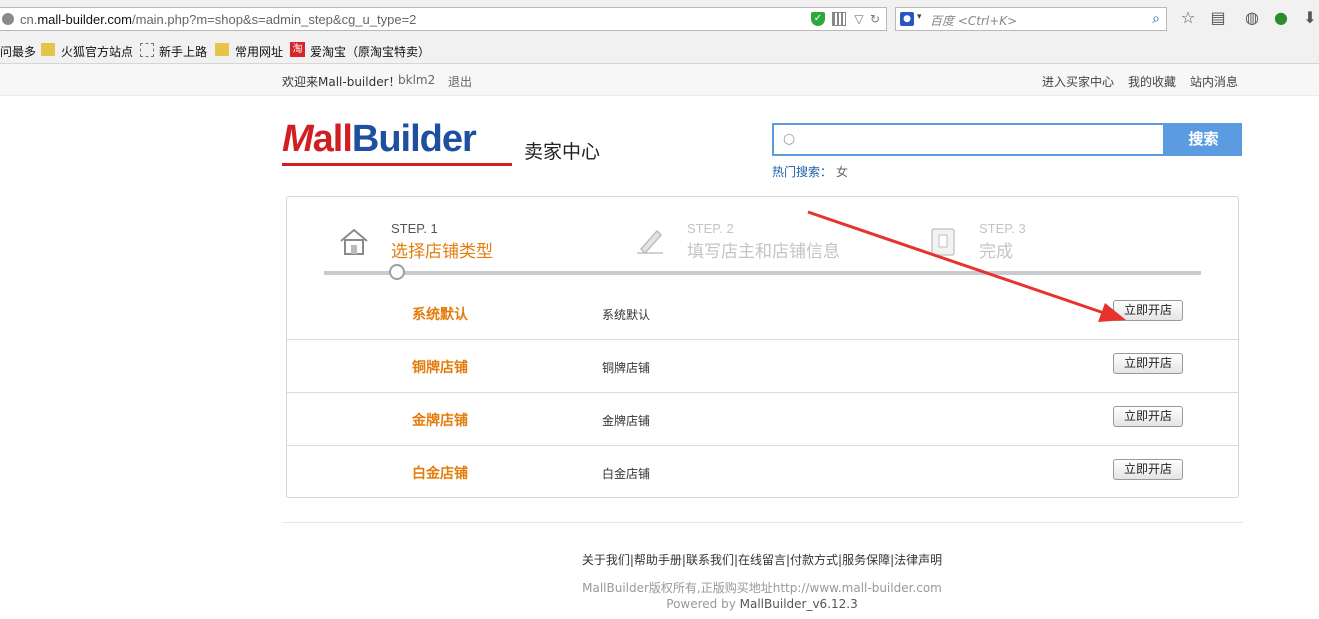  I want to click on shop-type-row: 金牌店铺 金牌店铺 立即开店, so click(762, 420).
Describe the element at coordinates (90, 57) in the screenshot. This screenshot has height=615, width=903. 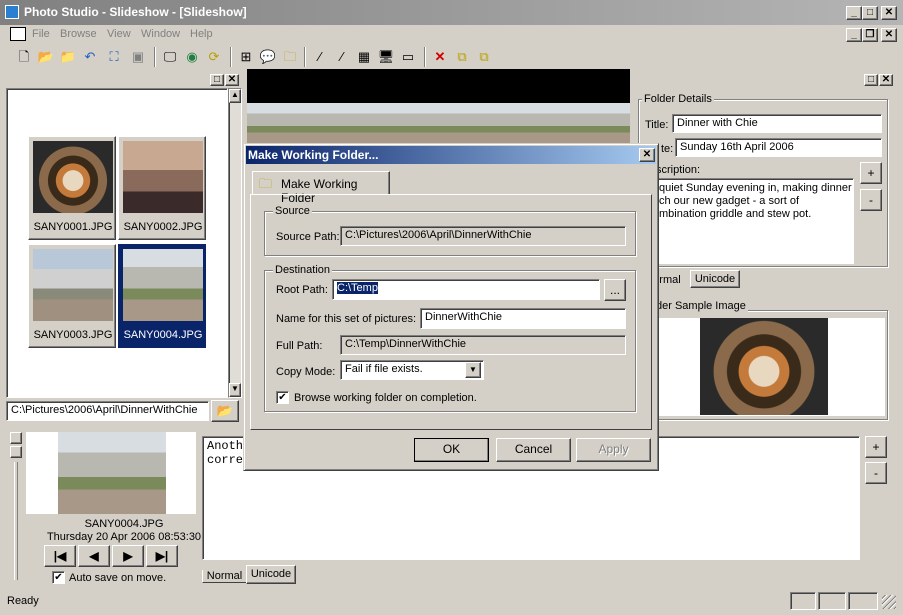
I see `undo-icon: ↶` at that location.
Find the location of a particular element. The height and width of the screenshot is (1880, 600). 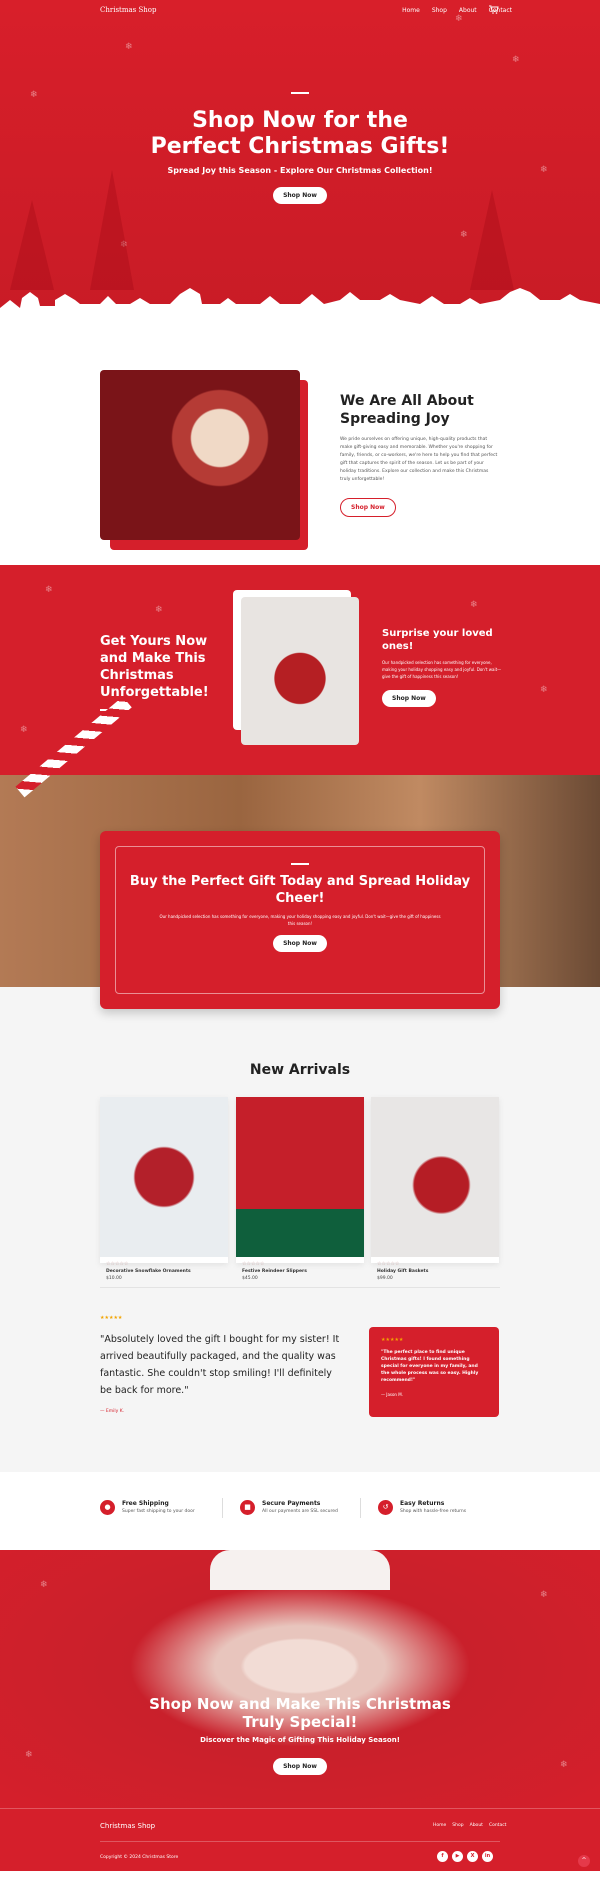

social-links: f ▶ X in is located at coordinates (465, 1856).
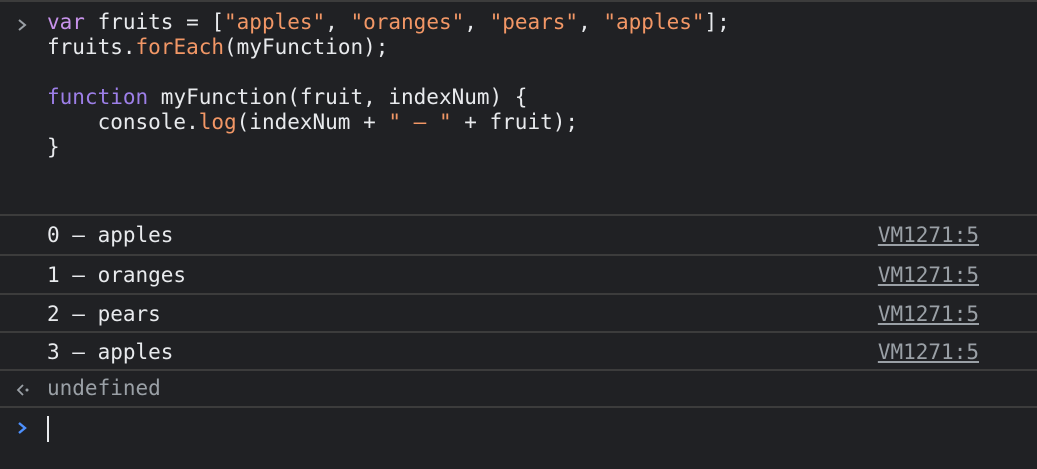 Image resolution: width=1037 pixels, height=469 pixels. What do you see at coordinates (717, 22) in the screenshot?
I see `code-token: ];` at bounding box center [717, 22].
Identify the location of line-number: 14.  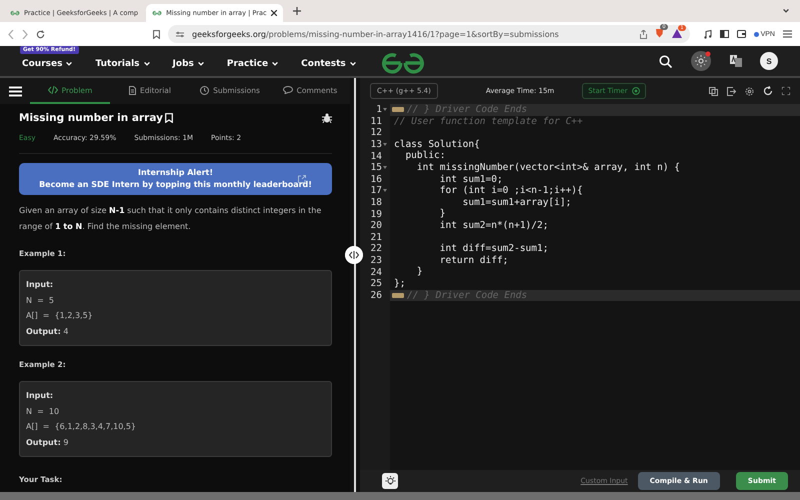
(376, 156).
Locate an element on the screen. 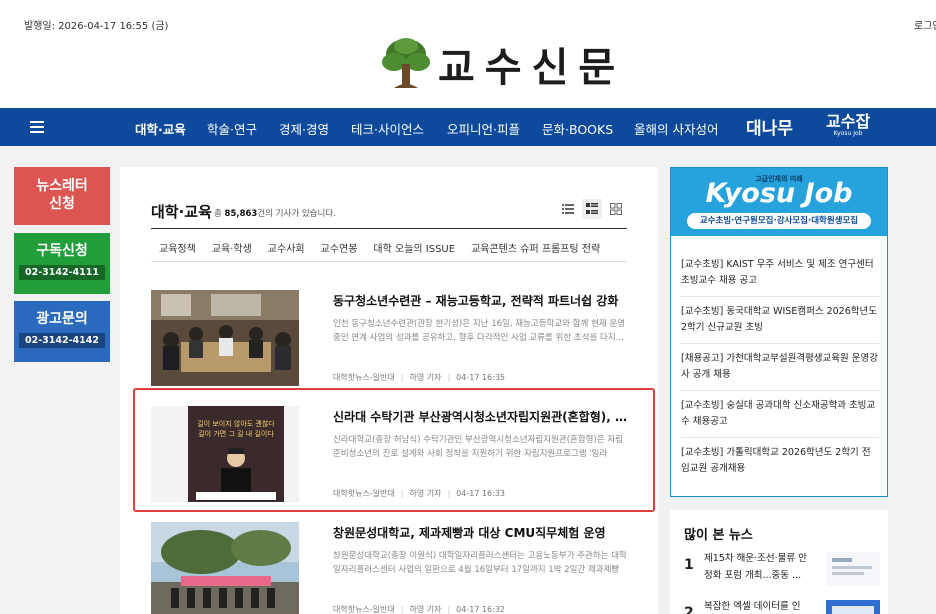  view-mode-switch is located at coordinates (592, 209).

★ ★ ★ ★ ★ ★ ★

| Instructions for the task |
Rewrite the records as a numbered list, starting at the beginning and ending with the line that contains "center [717, 22].". Skip blank lines and leave out the pictures.

| Answer section |
1.   I want to click on shop-type-row: 金牌店铺 金牌店铺 立即开店, so click(762, 420).
2. Describe the element at coordinates (90, 57) in the screenshot. This screenshot has height=615, width=903. 
3. I see `undo-icon: ↶` at that location.
4. Find the location of a particular element. The height and width of the screenshot is (1880, 600). 
5. social-links: f ▶ X in is located at coordinates (465, 1856).
6.  Image resolution: width=1037 pixels, height=469 pixels. What do you see at coordinates (717, 22) in the screenshot?
7. I see `code-token: ];` at bounding box center [717, 22].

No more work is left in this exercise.